--- Start of SOURCE MATERIAL ---

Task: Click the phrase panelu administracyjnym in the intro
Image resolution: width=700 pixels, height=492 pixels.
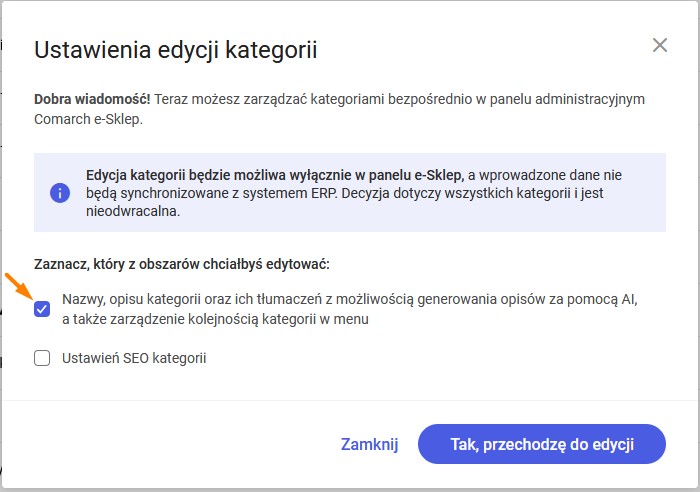Action: pos(567,99)

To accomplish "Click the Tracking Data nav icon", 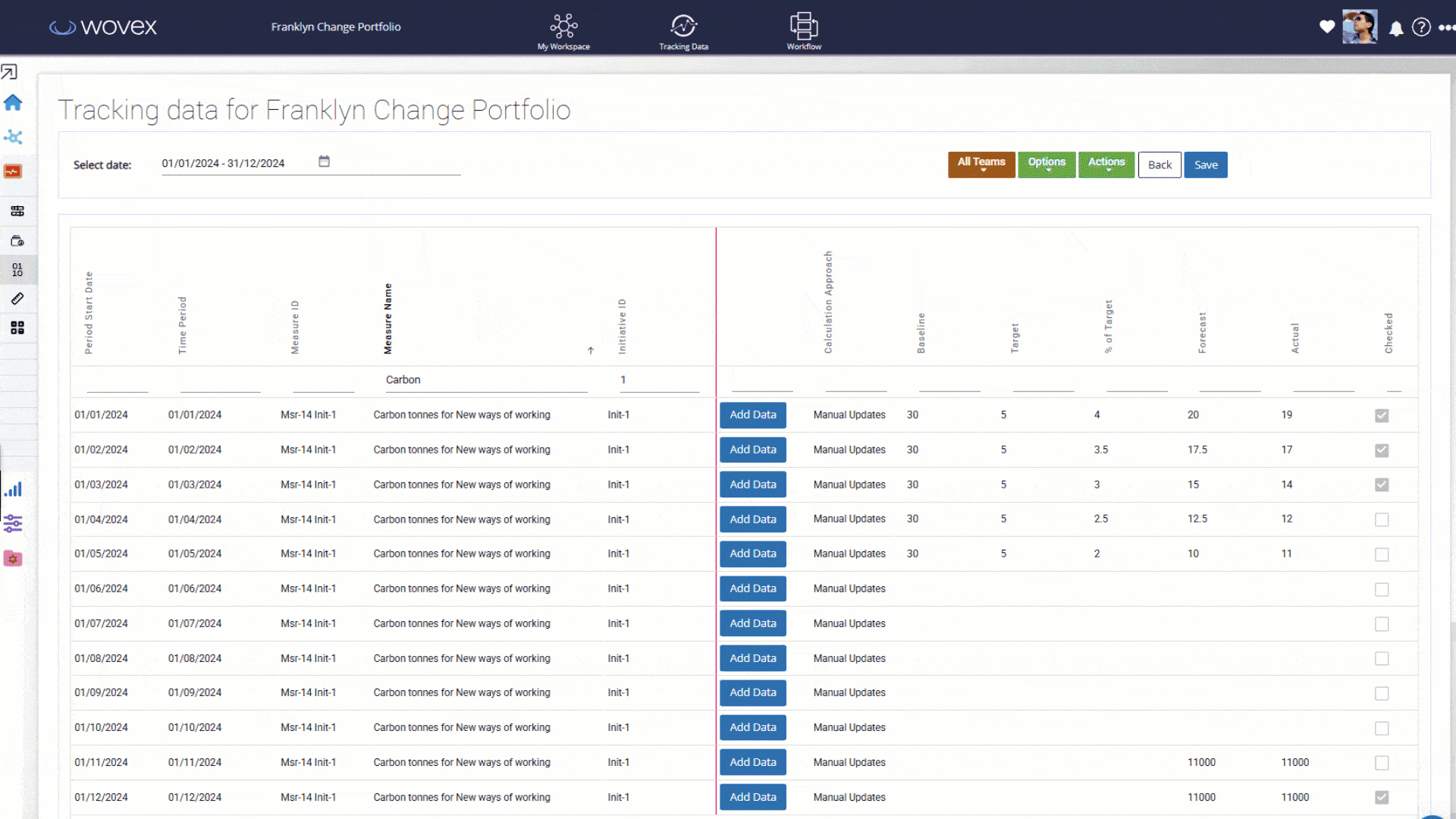I will (x=683, y=31).
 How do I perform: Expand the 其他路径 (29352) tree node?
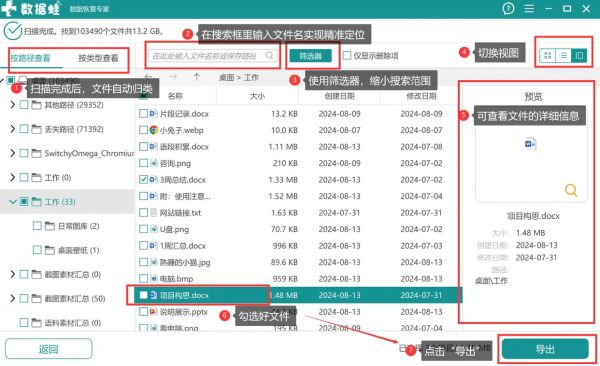[x=13, y=105]
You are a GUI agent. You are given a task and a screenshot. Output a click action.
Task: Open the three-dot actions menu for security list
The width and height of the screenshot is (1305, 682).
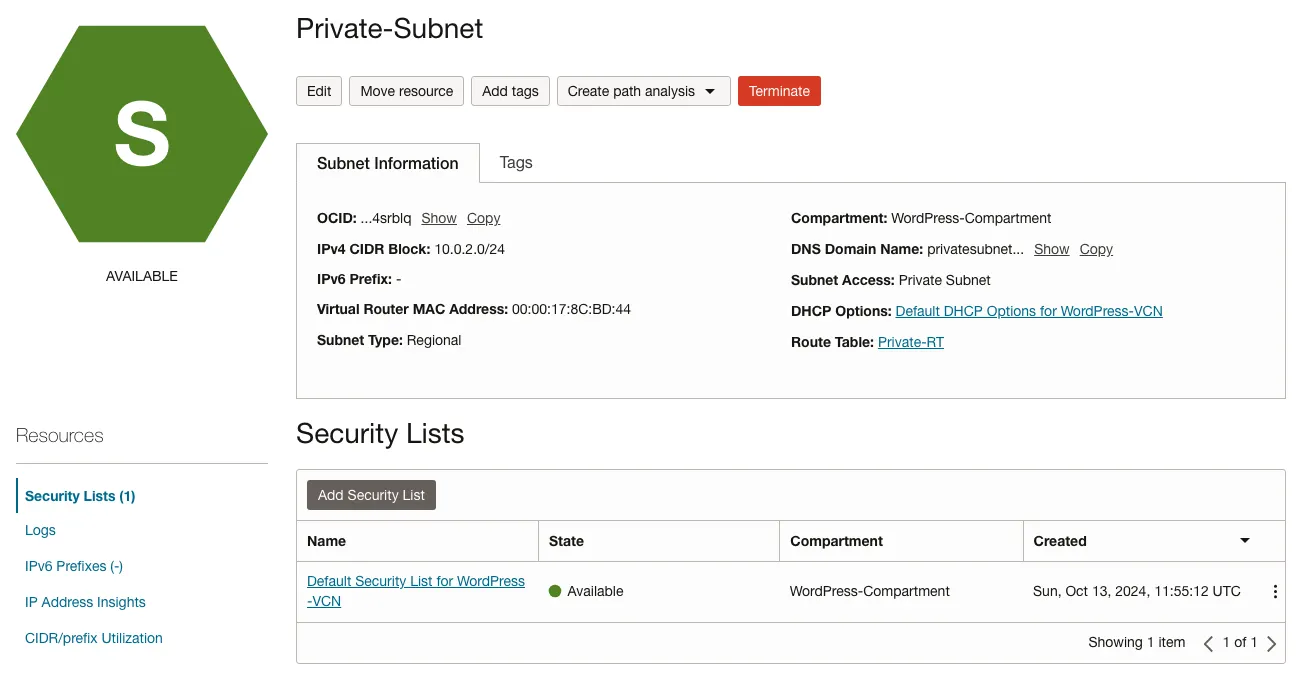pyautogui.click(x=1275, y=592)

--- End of SOURCE MATERIAL ---

Could you edit the part of the records that opens with the line containing "You are a GUI" and runs through the end of the records, so that "security list" becomes "route table" with nothing else changed, and leave the pictures out of your answer?

*COMPLETE OUTPUT*.
You are a GUI agent. You are given a task and a screenshot. Output a click action.
Task: Open the three-dot actions menu for route table
The width and height of the screenshot is (1305, 682).
pyautogui.click(x=1275, y=592)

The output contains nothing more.